Columna publicada en Chile B, 18.07.13

 

Entre las manifestaciones de violencia e injusticia, la violencia intrafamiliar es un de las más graves, a la vez que una de las más difíciles de observar. La familia debe ser el fundamento de una sociedad auténticamente humana, es el lugar donde a cada individuo se le valora por ser quien es. Debe ser la primera unidad de protección social, de educación y trasmisión de aquellos valores que permiten la vida en sociedad. La familia, en definitiva, debe ser un lugar privilegiado para la confianza, que es fundamento de las relaciones humanas y de la identidad personal, como bien ha expresado José Andrés Murillo en su obra La Confianza Lúcida. Y sin embargo en muchos casos no es así.

Los casos de abuso infantil que se han hecho públicos en las últimas semanas, y que han causado tanta polémica en la opinión pública, son la punta del iceberg de un problema más grande y generalizado de lo que muchas veces pensamos. Según un informe del programa “Chile Acoge”, dirigido por el Sernam, el 72.3% de los niños/as plantea haber sido víctima de violencia intrafamiliar. Del total de los niños y niñas encuestados el 58.9% dijo haber sido víctima de violencia psicológica, el 51.37%, violencia física leve y el 32.75% violencia física grave al interior de su familia.Asimismo, un estudio de la Unicef de 2012 determinó que un 8,7% de los niños chilenos fueron víctimas de abuso sexual, 75% de ellos de sexo femenino. Estas cifras de maltrato infantil se tornan más graves aún cuando tenemos en cuenta dos factores: en casi un 70% de los casos existe violencia entre los padres, y además muchos padres o parientes que hoy comenten abuso, fueron víctimas durante su infancia. Se estima que aproximadamente una tercera parte de los niños abusados o descuidados eventualmente causarán daño a sus propios hijos, según el estudio del Sernam antes mencionado.

La violencia engendra violencia. Nos encontramos frente a un círculo vicioso que resulta particularmente complejo y alarmante. Esto porque se produce entre los vínculos afectivos más cercanos, lo que aumenta la gravedad del daño, y al interior del ámbito privado, lo que dificulta una intervención por parte de las autoridades y la sociedad civil. Pero además, porque involucra a los miembros más frágiles y vulnerables de nuestro país: los niños. Son ellos quienes más necesitan de protección, cariño y cuidado; y paradójicamente son quienes hoy en día parecen ser nuestra última prioridad.

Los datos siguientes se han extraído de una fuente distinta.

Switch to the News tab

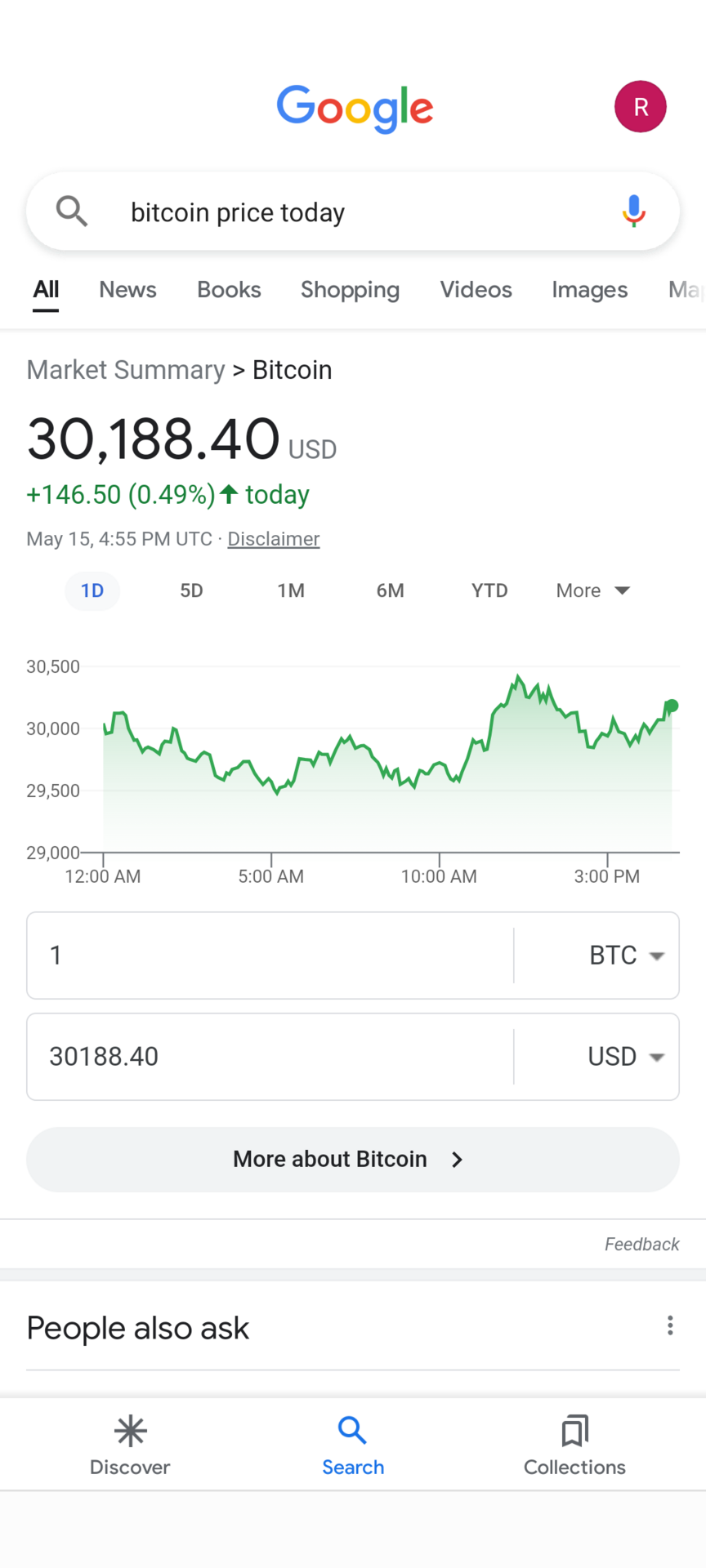[x=127, y=290]
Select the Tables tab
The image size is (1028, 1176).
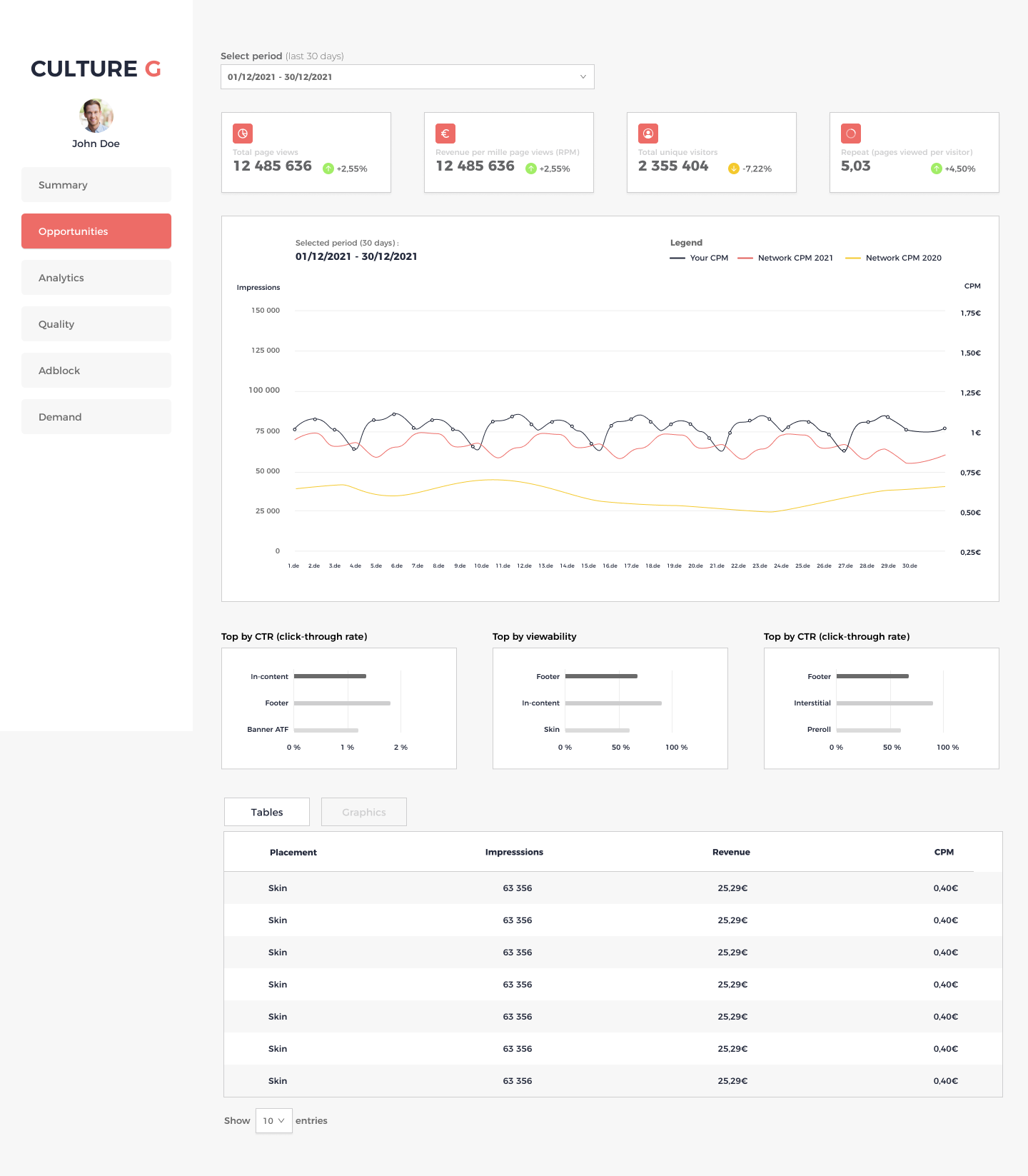click(267, 812)
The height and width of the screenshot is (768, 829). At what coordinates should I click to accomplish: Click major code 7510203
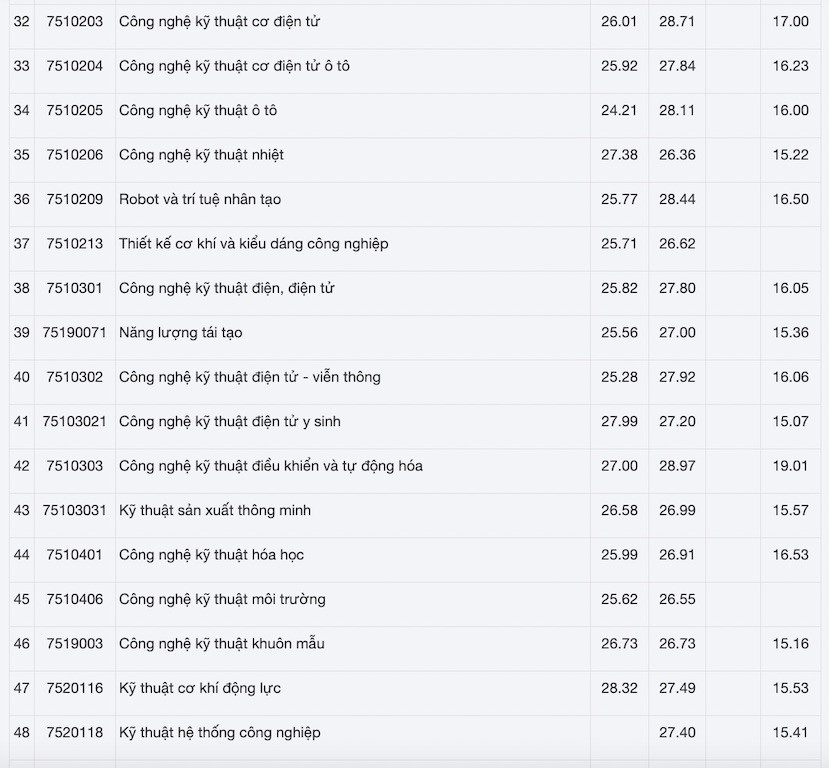click(x=75, y=21)
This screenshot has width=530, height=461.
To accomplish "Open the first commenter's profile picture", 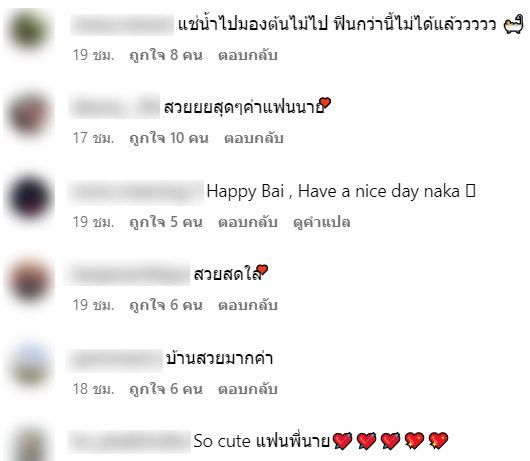I will coord(29,30).

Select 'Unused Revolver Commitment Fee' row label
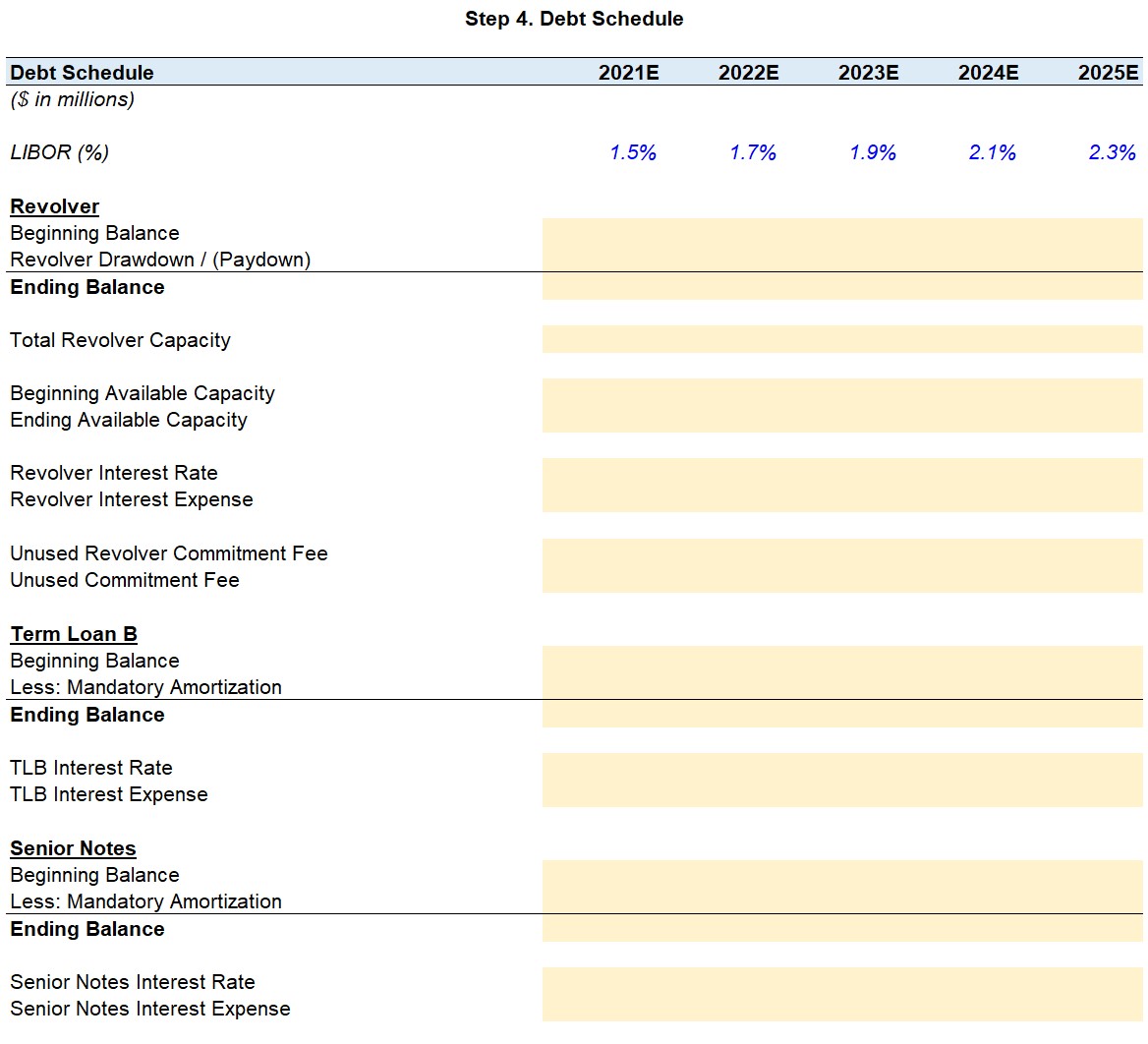tap(169, 553)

Los niños no tienen voz, no pueden reclamar por sus derechos, no pueden hacer lobby, no pueden salir a la calle a marchar, no pueden tomarse instituciones. Necesitan de su familia, de la sociedad civil y de las autoridades para velar siempre por su interés superior. Es hora de cambiar nuestra mentalidad “adultocéntrica”, tomar conciencia y hacernos responsables de quienes dependen de nosotros absolutamente y de quienes representan el futuro de Chile. Es urgente recuperar el sentido de que la familia, y todo lo que la rodea, es un problema político de primer orden, porque si ésta falla, todo lo que viene se resiente, toda la convivencia se degrada. Erradicar el miedo y acabar con los abusos –a fin de cuentas, devolver la confianza– es el desafío que tenemos por delante.